One of the prime issues that needs to be addressed in dialogical encounter between the three monotheistic faiths of the world is that concerning the authority and interpretation of Holy Writ, since Jews, Christians and Muslims alike consider their Scriptures to be divine revelation. It is incumbent upon each of these religions to apprise itself of the hermeneutical approach employed by the others in ascribing current meaning to ancient scriptural texts. This is not only important as a means for the enhancement of inter-religious understanding but is also of great interest to society at large. What role does the Jewish Bible, the Christian Bible, and the Qu'ran play in the thinking and the lives of contemporary Jews, Christians, and Muslims? How are these Holy Scriptures interpreted in terms of present-day circumstances? How much room do the three religions allow for bringing their basic messages and biblical-theological traditions into rapport with constantly changing social, political and economic conditions? Is the concept of hermeneutical space acceptable to these religions? If so, in what sense and at what level?

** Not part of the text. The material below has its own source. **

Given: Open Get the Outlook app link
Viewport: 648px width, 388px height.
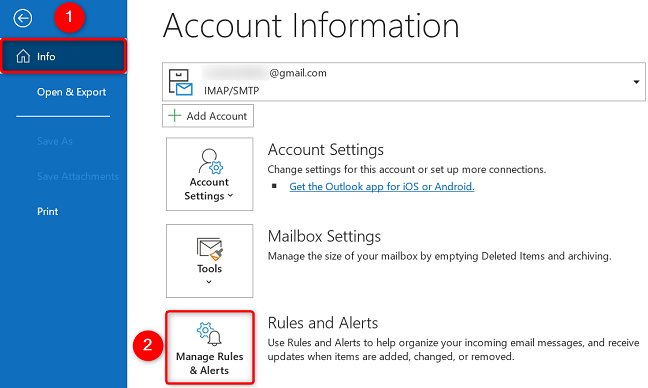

Is it possible to identify the
scopus of a text and then reconstitute it textually, as it were, in light of the social and ethical questions thrown up by new contextual developments? Can interpretive adjustments be made without jeopardizing the core message of the text involved? And do the three monotheistic religions stand open to one another for influence in this regard? Has one or another of them taken hermeneutical cues from the others? Is there room for mutual learning within the hermeneutical space mentioned above or is this a sacred space closed to all influence from other traditions? These are among the central questions raised and dealt with in this interreligious collection of essays, perhaps the only dialogical symposium to date to deal exclusively with the doctrine and hermeneutics of Holy Scripture in Judaism, Christianity, and Islam.